Dall’Europa all’Asia. A Yokohama in Giappone è stato realizzato un co-housing su due piani, destinato ad ospitare artisti e creativi. Al piano terra un grande spazio, aperto su più fronti, viene utilizzato come area espositiva.
Mira a sviluppare un piccolo sistema economico aperto alla comunità, il progetto dello studio Naka a Tokyo. Cinque appartamenti, che vanno dai 24 ai 41 mq, sono stati infatti collocati sopra un ristorante, utilizzabile non solo dagli inquilini ma anche dal pubblico, un luogo pensato per favorire l’incontro tra gli inquilini e il resto del quartiere.
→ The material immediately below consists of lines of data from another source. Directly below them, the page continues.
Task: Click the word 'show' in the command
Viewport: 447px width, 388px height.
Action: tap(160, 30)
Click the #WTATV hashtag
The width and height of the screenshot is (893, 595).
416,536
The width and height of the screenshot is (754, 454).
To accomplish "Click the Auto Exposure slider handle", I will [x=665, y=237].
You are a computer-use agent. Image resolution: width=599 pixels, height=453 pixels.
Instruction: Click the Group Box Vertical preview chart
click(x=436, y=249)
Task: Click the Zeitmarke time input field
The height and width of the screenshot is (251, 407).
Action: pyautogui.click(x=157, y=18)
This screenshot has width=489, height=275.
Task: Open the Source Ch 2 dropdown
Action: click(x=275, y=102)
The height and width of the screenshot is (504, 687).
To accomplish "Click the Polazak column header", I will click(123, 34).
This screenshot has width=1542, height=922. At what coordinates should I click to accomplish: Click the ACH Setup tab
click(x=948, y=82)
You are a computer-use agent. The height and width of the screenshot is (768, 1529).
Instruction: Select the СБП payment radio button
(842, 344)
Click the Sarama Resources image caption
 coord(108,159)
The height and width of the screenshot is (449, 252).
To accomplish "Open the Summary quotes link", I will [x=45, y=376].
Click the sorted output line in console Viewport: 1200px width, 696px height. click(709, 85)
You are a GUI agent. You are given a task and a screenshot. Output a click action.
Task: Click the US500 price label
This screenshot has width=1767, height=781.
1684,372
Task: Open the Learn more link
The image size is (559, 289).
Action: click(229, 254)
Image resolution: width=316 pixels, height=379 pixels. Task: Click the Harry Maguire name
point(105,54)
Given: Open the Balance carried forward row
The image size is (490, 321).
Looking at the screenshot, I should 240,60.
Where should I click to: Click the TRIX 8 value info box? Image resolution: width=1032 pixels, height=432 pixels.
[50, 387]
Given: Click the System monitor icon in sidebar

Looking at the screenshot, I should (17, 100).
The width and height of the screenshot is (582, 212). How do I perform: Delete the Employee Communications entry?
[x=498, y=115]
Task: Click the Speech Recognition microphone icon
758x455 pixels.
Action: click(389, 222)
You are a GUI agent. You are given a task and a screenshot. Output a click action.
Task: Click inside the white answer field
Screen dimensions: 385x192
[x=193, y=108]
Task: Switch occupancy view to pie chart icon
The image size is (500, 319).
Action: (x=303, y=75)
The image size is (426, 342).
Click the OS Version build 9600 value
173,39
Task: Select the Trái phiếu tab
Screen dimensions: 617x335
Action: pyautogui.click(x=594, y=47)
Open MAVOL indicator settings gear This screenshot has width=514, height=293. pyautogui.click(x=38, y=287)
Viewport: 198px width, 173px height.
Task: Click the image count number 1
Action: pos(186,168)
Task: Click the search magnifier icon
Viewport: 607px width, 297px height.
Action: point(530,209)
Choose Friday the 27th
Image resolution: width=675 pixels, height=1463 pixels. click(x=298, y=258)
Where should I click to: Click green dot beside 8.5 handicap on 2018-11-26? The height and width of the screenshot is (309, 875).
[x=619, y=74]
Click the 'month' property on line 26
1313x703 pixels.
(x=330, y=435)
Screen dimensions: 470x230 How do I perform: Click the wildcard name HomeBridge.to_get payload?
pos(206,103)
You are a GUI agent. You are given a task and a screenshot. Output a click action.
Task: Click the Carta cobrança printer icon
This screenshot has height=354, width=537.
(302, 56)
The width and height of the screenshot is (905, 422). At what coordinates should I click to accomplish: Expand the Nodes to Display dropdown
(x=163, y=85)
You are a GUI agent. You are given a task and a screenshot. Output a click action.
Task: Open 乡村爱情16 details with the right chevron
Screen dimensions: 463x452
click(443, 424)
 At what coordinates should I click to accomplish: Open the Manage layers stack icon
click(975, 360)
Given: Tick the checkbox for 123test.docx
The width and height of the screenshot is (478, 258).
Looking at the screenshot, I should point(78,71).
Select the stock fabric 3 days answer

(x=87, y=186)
Restando nella capitale giapponese, è firmato da Ryue Nishizawa e Kazujo Sejima la Casa Moriyama, un complesso residenziale da 10 unità immobiliari, moduli prefabbricati in acciaio, indipendenti che dialogano tra loro grazie ai piccoli giardini interni presenti tra un blocco e l’altro. Il progetto è stato presentato anche all’interno della mostra “The Japanese House”, ospitata al Maxxi nei mesi scorsi (link).
E ancora, in Corea c'è la Songpa Micro Housing, una nuova tipologia di edificio residenziale che include 14 blocchi abitativi. La peculiarità? L’estrema flessibilità degli spazi. Ogni inquilino può infatti occupare una singola unità o, nel caso in cui fossero una coppia o un gruppo di amici, di ricombinare i blocchi, per ampliare gli appartamenti. L’interazione con il contesto in questo caso è garantita dalla presenza di un piccolo auditorium a piano terra, con annesso un piccolo bar.